What you have to do — Could you repeat the data word for word while skipping the pictures?

[Stored data entries]
..............................
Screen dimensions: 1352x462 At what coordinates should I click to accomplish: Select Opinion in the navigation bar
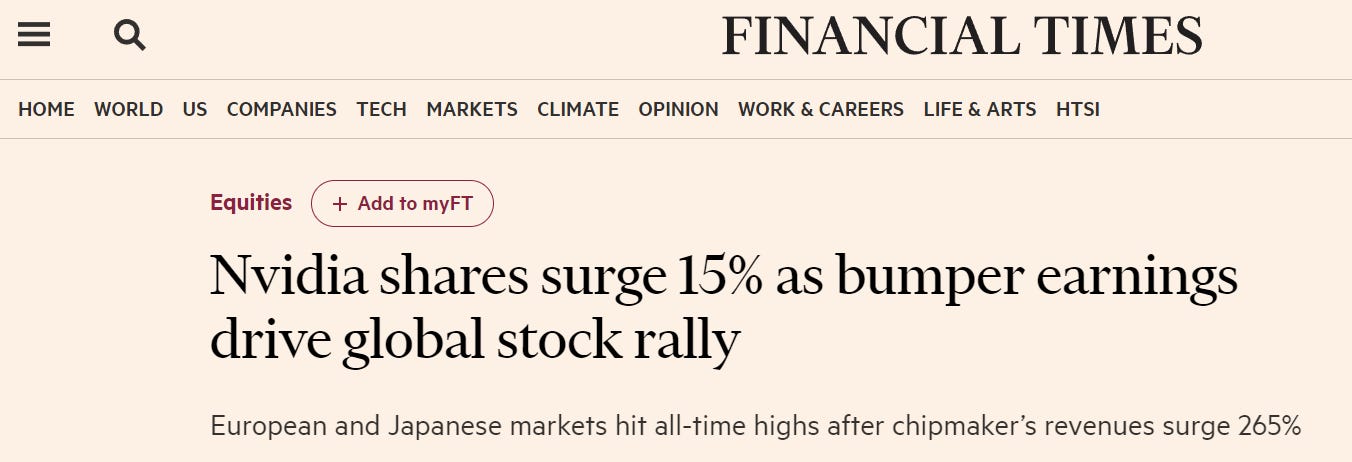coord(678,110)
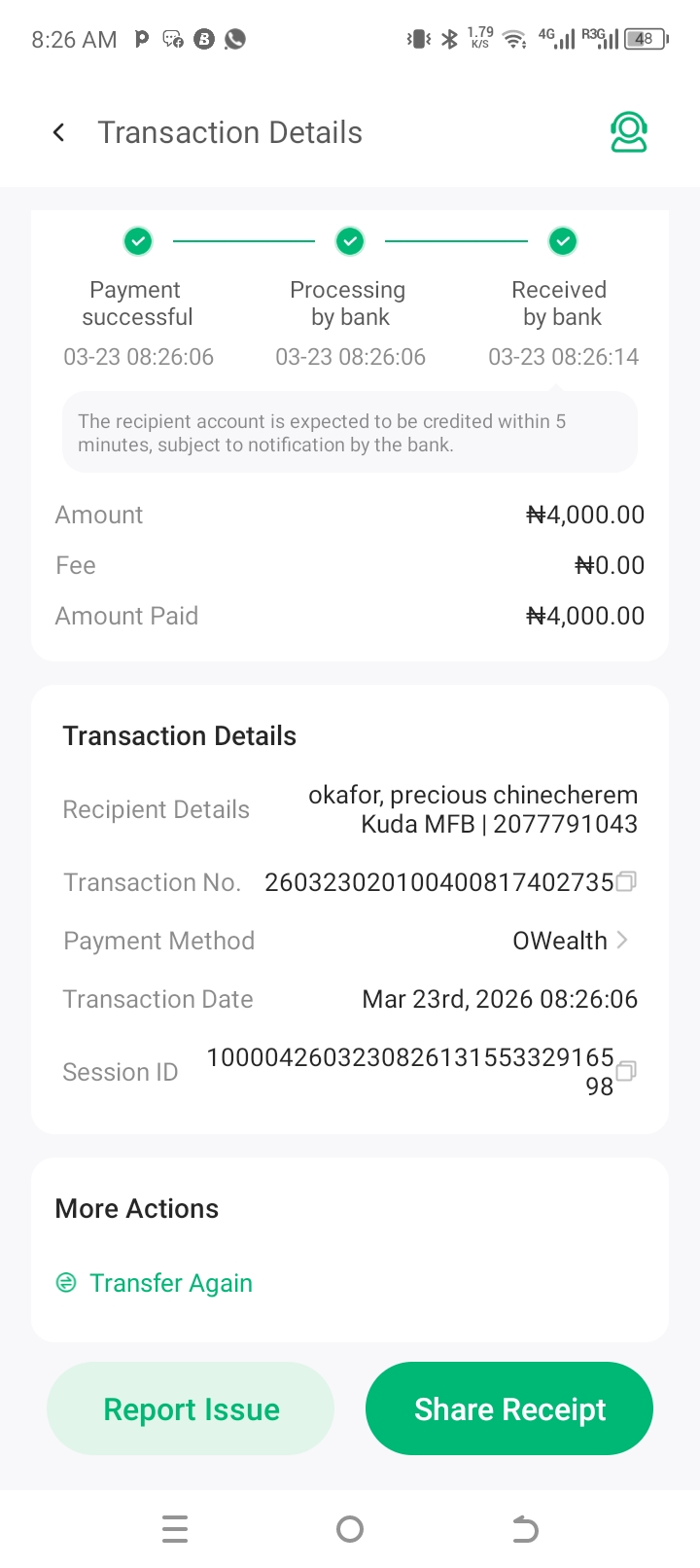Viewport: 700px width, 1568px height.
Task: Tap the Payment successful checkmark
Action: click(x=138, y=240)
..............................
Solution for this task —
Screen dimensions: 1352x462 At what coordinates should I click to accomplish: Select Opinion in the navigation bar
coord(678,110)
Viewport: 700px width, 1568px height.
Task: Tap the Payment successful checkmark
Action: click(x=138, y=240)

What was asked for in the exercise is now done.